Aligning Offline Metrics and Human Judgments of Value of AI-Pair Programmers
- Victor Dibia ,
- Adam Fourney ,
- Gagan Bansal ,
- Forough Poursabzi-Sangdeh (SHE/HER) ,
- Han Liu ,
- Saleema Amershi
ACL 2023 |
Large language models trained on massive amounts of natural language data and code have shown impressive capabilities in automatic code generation scenarios. Development and evaluation of these models has largely been driven by offline functional correctness metrics, which consider a task to be solved if the generated code passes corresponding unit tests. While functional correctness is clearly an important property of a code generation model, we argue that it may not fully capture what programmers value when collaborating with their AI pair programmers. For example, while a nearly correct suggestion that does not consider edge cases may fail a unit test, it may still provide a substantial starting point or hint to the programmer, thereby reducing total needed effort to complete a coding task. To investigate this, we conduct a user study with (N=49) experienced programmers, and find that while both correctness and effort correlate with value, the association is strongest for effort. We argue that effort should be considered as an important dimension of evaluation in code generation scenarios.
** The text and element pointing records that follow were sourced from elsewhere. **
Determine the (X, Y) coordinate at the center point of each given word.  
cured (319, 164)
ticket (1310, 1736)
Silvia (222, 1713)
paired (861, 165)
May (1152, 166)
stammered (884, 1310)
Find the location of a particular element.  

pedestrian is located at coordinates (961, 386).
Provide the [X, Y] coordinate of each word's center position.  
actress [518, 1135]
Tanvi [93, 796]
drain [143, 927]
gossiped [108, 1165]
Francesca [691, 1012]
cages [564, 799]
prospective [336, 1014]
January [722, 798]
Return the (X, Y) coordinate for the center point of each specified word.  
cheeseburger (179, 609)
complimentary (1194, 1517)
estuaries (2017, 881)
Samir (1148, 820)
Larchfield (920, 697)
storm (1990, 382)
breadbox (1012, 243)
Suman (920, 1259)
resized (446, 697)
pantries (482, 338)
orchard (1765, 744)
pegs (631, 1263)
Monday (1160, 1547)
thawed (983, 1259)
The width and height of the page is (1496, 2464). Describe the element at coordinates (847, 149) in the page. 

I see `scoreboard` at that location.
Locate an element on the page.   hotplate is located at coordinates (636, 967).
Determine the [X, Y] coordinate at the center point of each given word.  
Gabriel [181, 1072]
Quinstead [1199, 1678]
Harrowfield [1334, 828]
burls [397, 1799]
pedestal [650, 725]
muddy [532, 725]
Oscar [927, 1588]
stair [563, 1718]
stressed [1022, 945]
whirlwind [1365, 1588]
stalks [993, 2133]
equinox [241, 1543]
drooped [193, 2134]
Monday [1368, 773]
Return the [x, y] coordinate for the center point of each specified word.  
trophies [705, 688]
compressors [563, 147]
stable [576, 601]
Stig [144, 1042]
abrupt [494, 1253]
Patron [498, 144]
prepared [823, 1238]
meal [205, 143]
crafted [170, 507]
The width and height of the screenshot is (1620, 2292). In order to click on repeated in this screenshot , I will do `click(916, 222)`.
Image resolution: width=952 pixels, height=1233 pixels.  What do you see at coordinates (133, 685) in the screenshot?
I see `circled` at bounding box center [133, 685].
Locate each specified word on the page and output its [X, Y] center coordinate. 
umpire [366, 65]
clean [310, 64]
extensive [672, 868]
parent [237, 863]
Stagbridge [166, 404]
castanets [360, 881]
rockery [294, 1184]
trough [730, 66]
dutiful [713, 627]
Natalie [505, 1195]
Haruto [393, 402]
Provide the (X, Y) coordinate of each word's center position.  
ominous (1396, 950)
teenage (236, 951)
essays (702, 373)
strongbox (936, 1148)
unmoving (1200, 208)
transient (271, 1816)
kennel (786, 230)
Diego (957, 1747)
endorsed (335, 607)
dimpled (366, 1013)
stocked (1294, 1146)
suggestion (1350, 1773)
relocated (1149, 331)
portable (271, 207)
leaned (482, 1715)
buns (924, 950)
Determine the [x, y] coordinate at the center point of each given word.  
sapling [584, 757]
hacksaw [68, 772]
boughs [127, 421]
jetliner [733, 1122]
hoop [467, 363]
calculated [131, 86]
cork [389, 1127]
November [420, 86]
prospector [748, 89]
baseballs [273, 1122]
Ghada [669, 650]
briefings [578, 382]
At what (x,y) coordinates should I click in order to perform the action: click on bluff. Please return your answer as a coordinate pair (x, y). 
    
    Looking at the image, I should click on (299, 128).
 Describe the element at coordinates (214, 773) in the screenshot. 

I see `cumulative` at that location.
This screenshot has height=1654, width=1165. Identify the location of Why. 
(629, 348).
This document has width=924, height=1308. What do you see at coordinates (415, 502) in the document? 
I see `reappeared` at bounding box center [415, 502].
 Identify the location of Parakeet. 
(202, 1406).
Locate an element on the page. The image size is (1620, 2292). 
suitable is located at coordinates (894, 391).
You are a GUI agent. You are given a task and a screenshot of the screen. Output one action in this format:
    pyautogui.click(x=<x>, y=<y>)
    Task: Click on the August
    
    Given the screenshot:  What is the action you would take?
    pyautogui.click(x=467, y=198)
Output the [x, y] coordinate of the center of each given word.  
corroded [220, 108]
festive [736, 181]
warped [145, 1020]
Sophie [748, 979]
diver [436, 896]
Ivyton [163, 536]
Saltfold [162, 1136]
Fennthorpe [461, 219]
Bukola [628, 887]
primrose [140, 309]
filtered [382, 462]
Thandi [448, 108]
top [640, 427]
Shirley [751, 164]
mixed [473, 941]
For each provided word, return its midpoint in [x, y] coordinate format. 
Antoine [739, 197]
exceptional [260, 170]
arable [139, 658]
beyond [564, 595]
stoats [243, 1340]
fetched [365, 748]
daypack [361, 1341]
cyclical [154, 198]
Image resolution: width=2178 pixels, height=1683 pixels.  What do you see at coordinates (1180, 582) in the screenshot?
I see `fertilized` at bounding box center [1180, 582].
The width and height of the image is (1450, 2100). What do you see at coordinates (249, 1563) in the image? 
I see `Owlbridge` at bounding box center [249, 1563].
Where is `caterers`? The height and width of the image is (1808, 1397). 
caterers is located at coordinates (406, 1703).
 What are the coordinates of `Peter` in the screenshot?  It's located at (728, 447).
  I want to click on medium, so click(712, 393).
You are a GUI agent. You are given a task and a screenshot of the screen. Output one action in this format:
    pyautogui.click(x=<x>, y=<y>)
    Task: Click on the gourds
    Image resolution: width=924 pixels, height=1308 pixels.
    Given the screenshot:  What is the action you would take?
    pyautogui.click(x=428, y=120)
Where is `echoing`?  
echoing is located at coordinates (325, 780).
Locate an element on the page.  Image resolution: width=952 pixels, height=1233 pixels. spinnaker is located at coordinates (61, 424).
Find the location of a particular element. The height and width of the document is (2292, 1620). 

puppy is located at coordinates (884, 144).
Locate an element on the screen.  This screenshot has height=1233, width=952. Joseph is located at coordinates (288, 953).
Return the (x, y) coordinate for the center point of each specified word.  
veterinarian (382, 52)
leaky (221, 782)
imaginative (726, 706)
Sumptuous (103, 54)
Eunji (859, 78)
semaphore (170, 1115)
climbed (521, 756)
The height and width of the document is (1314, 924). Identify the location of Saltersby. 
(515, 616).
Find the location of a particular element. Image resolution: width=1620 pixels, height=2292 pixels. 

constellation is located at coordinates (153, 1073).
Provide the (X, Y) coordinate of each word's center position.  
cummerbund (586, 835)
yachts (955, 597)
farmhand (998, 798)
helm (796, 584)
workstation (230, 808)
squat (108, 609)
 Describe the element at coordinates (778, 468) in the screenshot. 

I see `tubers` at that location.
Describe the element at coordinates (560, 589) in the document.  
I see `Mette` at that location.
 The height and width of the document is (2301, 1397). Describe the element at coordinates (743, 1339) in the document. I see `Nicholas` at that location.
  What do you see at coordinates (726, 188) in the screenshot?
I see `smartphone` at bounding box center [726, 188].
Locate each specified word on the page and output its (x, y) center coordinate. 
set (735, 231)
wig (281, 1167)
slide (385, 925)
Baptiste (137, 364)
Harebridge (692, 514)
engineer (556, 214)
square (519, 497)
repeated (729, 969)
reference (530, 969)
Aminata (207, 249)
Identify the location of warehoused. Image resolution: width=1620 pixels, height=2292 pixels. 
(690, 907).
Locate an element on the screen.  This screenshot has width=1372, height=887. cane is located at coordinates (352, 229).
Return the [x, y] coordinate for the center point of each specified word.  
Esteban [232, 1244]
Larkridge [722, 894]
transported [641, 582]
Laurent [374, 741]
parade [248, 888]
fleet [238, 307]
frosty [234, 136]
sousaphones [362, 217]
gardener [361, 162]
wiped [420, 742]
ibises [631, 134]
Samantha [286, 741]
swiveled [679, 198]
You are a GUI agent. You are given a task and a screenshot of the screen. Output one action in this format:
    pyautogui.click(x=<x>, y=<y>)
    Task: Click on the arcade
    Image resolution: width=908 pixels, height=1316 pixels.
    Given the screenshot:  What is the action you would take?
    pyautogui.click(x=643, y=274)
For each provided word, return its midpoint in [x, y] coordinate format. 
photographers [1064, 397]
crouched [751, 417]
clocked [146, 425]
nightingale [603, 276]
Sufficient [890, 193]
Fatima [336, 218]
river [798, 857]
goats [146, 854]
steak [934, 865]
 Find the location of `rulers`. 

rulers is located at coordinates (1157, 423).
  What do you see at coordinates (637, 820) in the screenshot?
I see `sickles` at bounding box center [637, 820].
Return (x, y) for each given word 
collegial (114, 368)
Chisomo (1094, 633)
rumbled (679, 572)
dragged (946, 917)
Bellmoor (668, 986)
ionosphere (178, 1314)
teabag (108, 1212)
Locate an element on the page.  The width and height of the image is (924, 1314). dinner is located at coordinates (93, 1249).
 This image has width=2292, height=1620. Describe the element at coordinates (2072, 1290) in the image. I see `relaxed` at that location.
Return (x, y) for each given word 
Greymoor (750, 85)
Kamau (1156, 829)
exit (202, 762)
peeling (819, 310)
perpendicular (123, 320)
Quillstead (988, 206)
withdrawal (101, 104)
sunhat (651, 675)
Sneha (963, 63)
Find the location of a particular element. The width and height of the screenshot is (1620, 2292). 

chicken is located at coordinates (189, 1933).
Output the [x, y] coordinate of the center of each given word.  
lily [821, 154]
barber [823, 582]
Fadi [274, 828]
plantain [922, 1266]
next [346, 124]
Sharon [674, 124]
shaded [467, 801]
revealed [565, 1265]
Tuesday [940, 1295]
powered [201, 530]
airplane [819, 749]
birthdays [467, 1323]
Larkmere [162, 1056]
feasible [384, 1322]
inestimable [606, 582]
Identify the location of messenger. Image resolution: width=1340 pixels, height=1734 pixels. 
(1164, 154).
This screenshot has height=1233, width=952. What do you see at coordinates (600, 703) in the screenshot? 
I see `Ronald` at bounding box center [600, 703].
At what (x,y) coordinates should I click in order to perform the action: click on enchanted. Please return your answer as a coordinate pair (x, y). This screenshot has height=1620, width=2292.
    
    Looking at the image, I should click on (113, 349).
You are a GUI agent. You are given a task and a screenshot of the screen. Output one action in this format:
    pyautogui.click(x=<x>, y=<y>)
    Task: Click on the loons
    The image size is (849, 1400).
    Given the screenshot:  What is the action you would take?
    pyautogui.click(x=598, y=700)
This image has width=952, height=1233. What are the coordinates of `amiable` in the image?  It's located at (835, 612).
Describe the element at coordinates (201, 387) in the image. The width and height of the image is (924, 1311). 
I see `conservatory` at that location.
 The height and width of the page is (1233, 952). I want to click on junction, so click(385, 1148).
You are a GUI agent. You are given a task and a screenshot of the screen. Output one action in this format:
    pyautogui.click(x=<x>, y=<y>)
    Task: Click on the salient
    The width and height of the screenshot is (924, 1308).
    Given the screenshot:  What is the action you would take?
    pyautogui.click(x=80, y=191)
We then revisit syntactic similarity-based offline metrics, such as normalized edit similarity, hypothesizing that they better capture effort. We find that functional correctness remains better at identifying the highest-value generations; but, as expected, participants still saw considerable value in code that failed unit tests. Conversely, similarity-based metrics are very good at identifying the lowest-value generations among those that fail unit tests. Based on these findings, we propose a simple hybrid metric, which combines functional correctness and similarity-based metrics to capture different dimensions of what programmers might value and show that this hybrid metric more strongly correlates with both value and effort. Our findings emphasize the importance of designing human-centered metrics that capture what programmers need from and value in their AI pair programmers.